Reading text
------------------------------------

Bats in Walls

How to Remove Bats from Your Walls

Bats usually enter a home searching for a safe place to give birth and raise their young. The space behind your wall provides an ideal location for bats to roost. The ideal conditions for a bat roost are dark, secluded, and humid.

How Do Bats Get Inside the Walls?

Bats find entry points around the roof. They can squeeze through a gap as small as 3/8ths of an inch, about the size of a dime. These gaps can be found at soffits, attic vents, gable vents, ridge vents, fascia boards, window sills, and eaves. Once the bats are inside the attic, they enter wall cavities.

Signs of Bats in Walls

The most common signs of bats behind the walls are noises. You might hear chirps, scratching noises, or rustling.

Another common sign is a strong odor of ammonia. Bats defecate where they roost so bat droppings will pile up inside the wall. This can also lead to stains seeping through your walls.

Problems with Bats in Walls

Bat infestations aren’t a direct threat to people. Bats won’t fly into your hair and rarely fly into the living space. But you should not ignore them! A colony of bats can return to the same roost year after year.

Bat noises can disrupt your peace of mind, but guano can cause problems to your home and your health. Bat droppings can destroy the wall. The acidity will eat away at the wall. The feces can impact your health and carry disease. Histoplasmosis is a respiratory condition from a fungus that grows in guano.

Dead Bat in the Wall

A bat in the walls may become stuck. This is especially common for young bats, who fly after three months. If left alone, trapped bats often starve and die in wall voids, attracting rodents, cockroaches, and other pests with the smell of decay.

Maternity Colonies and Juvenile Bats in Wall Voids

In Minnesota, bats tend to establish maternity colonies in late spring. Female bats give birth, and juveniles are totally dependent on their mothers. They cannot fly until about three months after birth. It is not safe or humane to install bat removal exclusions in maternity colonies until the young are old enough to fly on their own. Depending on the weather, maternity colony exclusion can begin in August.

How to Get Bats Out of the Walls

The only consistently successful bat removal method is permanent physical exclusions. Attempting to seal entrances without removing all bats first can also push the pests into other areas of the home. Bats without an exit route are more likely to find their way into living spaces, looking for a way out.

------------------------------------

Input data
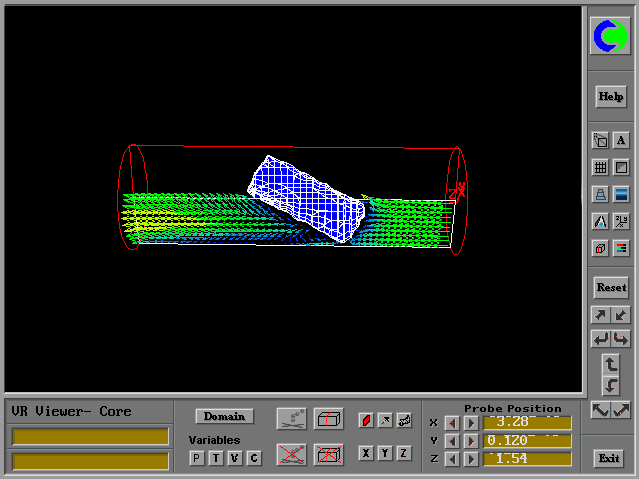Decrease the probe Y position with left arrow

[x=452, y=441]
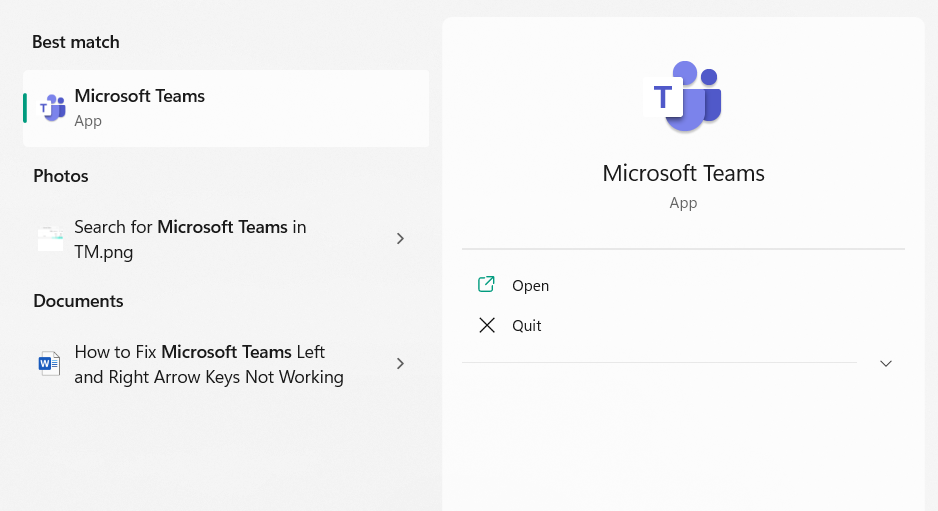Open Microsoft Teams via Open action
Image resolution: width=938 pixels, height=511 pixels.
click(x=530, y=286)
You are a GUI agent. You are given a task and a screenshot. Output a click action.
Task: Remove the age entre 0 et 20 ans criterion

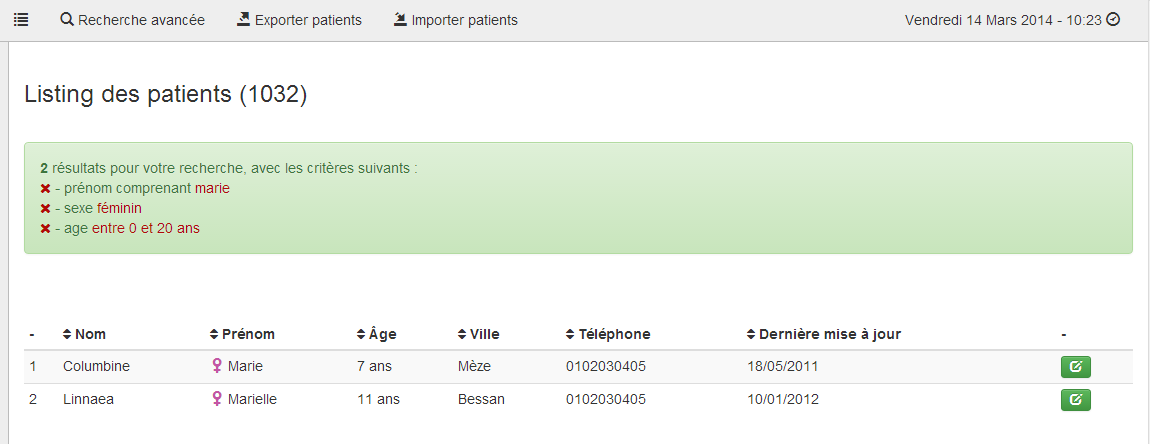pyautogui.click(x=45, y=229)
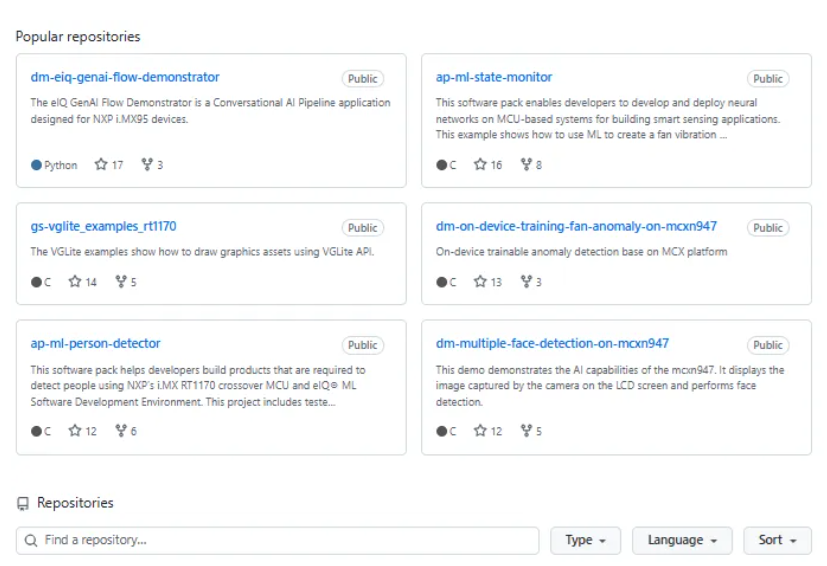Screen dimensions: 827x566
Task: Click the Repositories book icon
Action: (x=23, y=503)
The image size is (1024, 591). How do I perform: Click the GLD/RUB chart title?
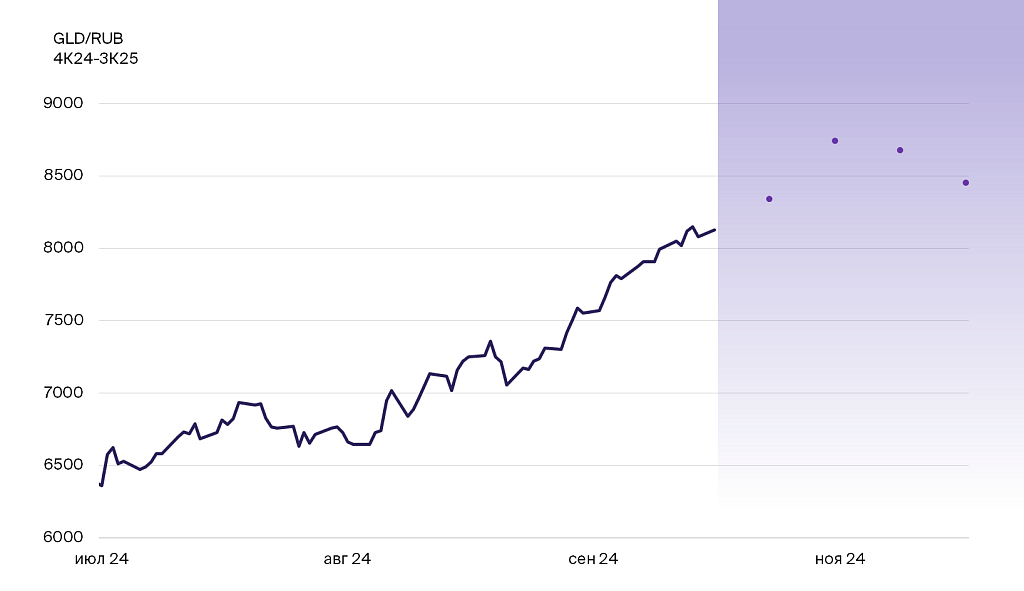88,39
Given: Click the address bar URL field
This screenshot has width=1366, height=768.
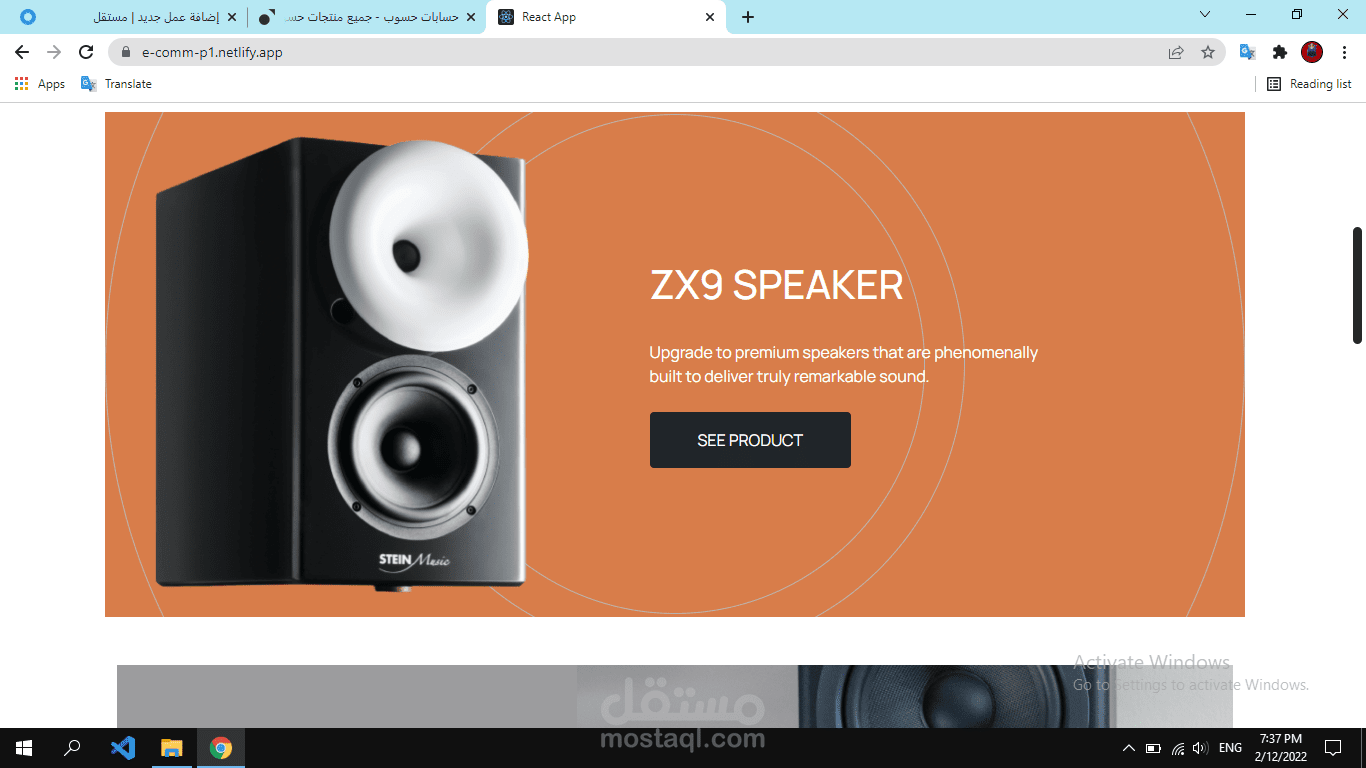Looking at the screenshot, I should pos(640,52).
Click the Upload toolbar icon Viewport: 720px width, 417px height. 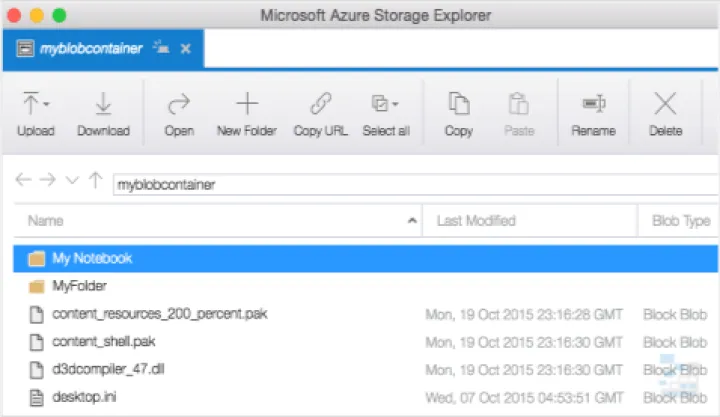31,104
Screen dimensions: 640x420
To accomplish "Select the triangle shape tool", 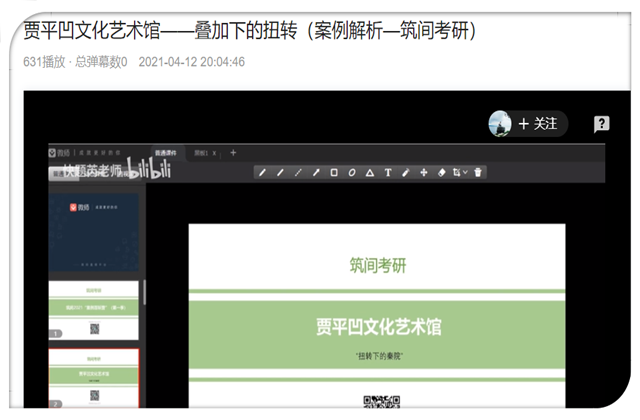I will tap(370, 172).
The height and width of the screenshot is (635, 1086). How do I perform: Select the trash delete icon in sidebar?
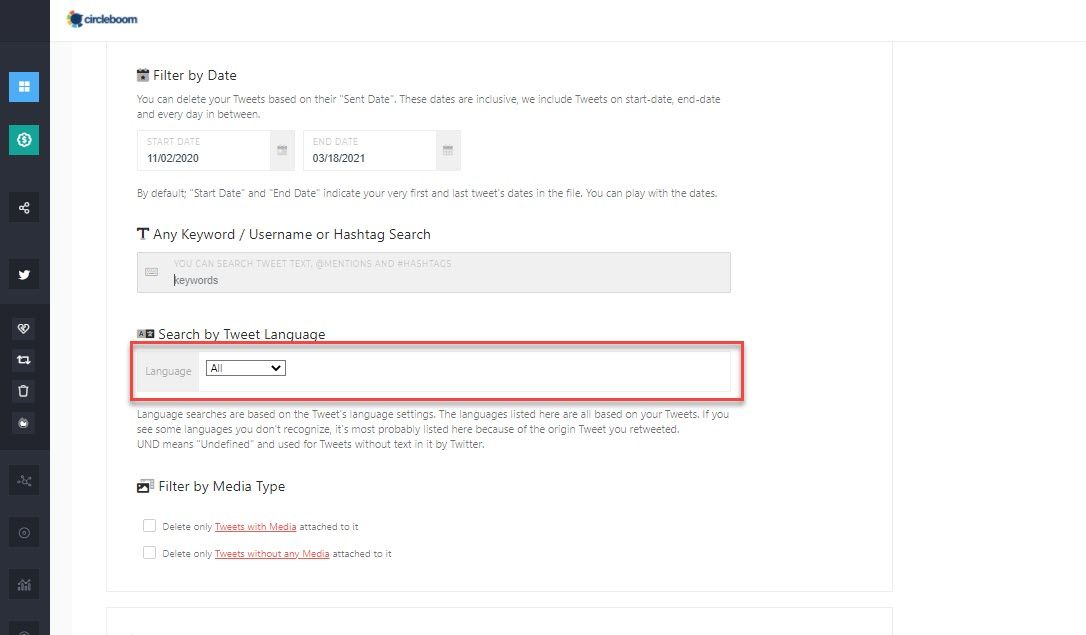[24, 391]
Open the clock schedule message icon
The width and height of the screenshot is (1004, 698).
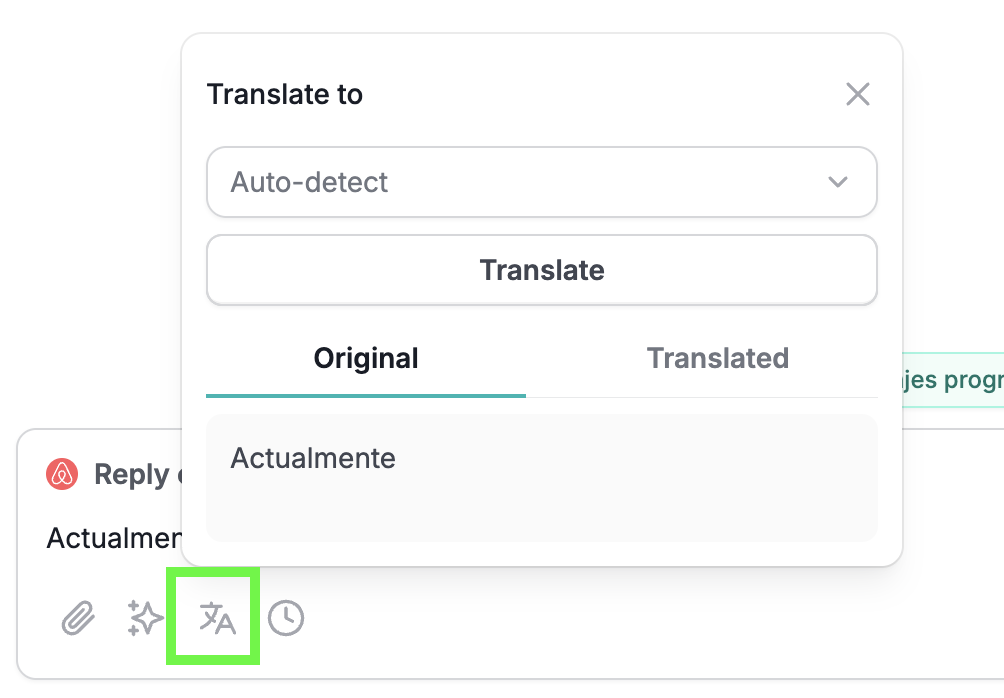286,618
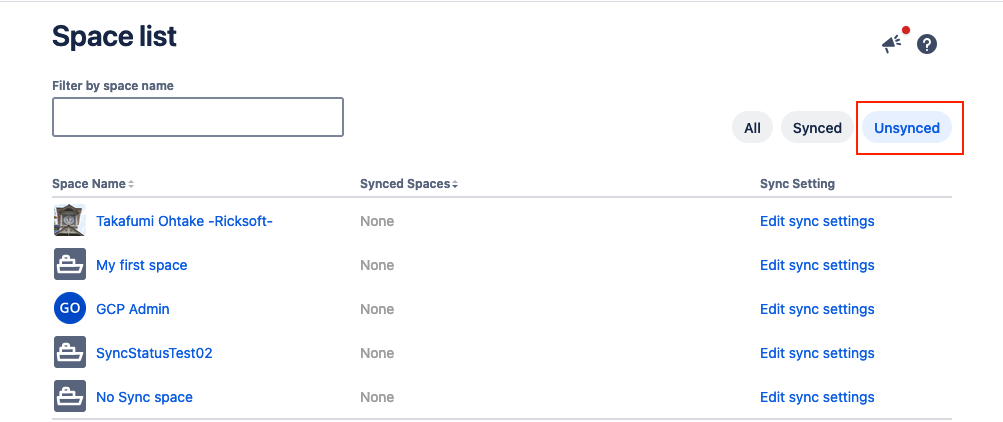Screen dimensions: 1003x422
Task: Open the help question mark icon
Action: pos(927,44)
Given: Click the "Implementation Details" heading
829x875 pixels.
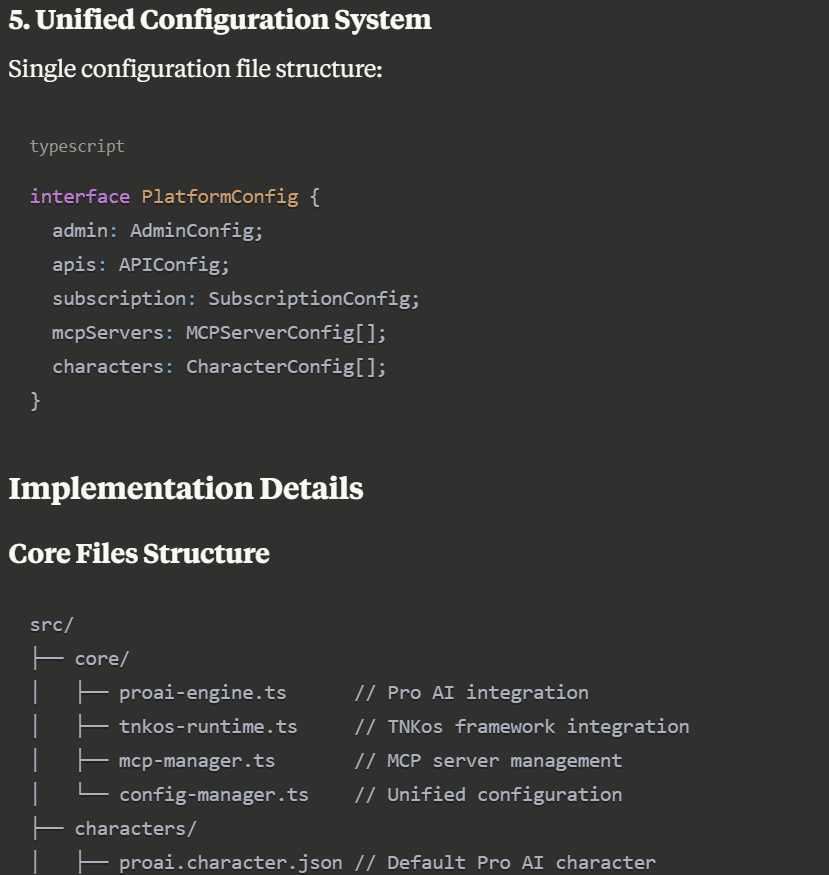Looking at the screenshot, I should (x=186, y=489).
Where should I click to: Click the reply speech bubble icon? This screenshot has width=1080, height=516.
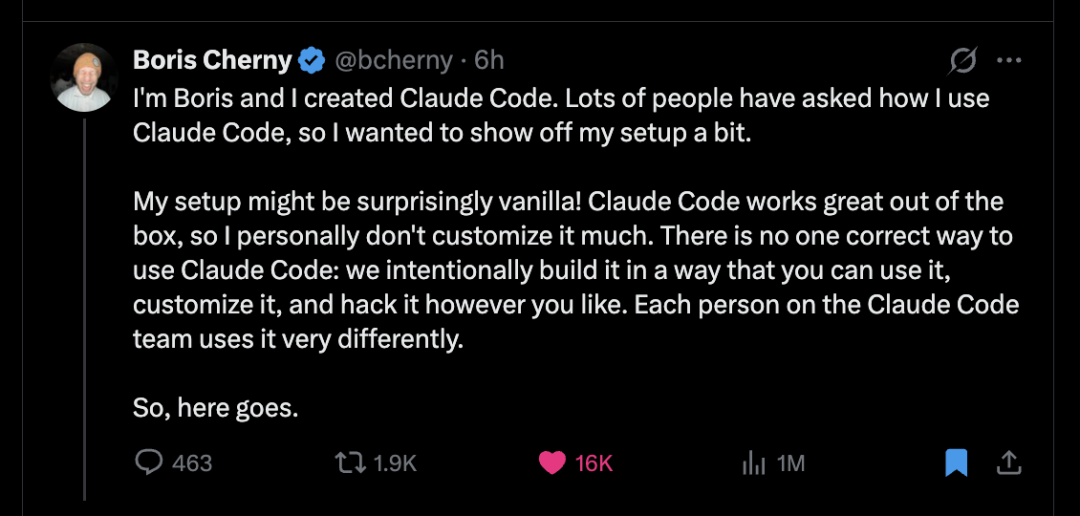[x=148, y=462]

------------------------------------

What is required
Can you reproduce the text about bats in walls word for word, from its title through its final sentence?

Solution
Bats in Walls

How to Remove Bats from Your Walls

Bats usually enter a home searching for a safe place to give birth and raise their young. The space behind your wall provides an ideal location for bats to roost. The ideal conditions for a bat roost are dark, secluded, and humid.

How Do Bats Get Inside the Walls?

Bats find entry points around the roof. They can squeeze through a gap as small as 3/8ths of an inch, about the size of a dime. These gaps can be found at soffits, attic vents, gable vents, ridge vents, fascia boards, window sills, and eaves. Once the bats are inside the attic, they enter wall cavities.

Signs of Bats in Walls

The most common signs of bats behind the walls are noises. You might hear chirps, scratching noises, or rustling.

Another common sign is a strong odor of ammonia. Bats defecate where they roost so bat droppings will pile up inside the wall. This can also lead to stains seeping through your walls.

Problems with Bats in Walls

Bat infestations aren’t a direct threat to people. Bats won’t fly into your hair and rarely fly into the living space. But you should not ignore them! A colony of bats can return to the same roost year after year.

Bat noises can disrupt your peace of mind, but guano can cause problems to your home and your health. Bat droppings can destroy the wall. The acidity will eat away at the wall. The feces can impact your health and carry disease. Histoplasmosis is a respiratory condition from a fungus that grows in guano.

Dead Bat in the Wall

A bat in the walls may become stuck. This is especially common for young bats, who fly after three months. If left alone, trapped bats often starve and die in wall voids, attracting rodents, cockroaches, and other pests with the smell of decay.

Maternity Colonies and Juvenile Bats in Wall Voids

In Minnesota, bats tend to establish maternity colonies in late spring. Female bats give birth, and juveniles are totally dependent on their mothers. They cannot fly until about three months after birth. It is not safe or humane to install bat removal exclusions in maternity colonies until the young are old enough to fly on their own. Depending on the weather, maternity colony exclusion can begin in August.

How to Get Bats Out of the Walls

The only consistently successful bat removal method is permanent physical exclusions. Attempting to seal entrances without removing all bats first can also push the pests into other areas of the home. Bats without an exit route are more likely to find their way into living spaces, looking for a way out.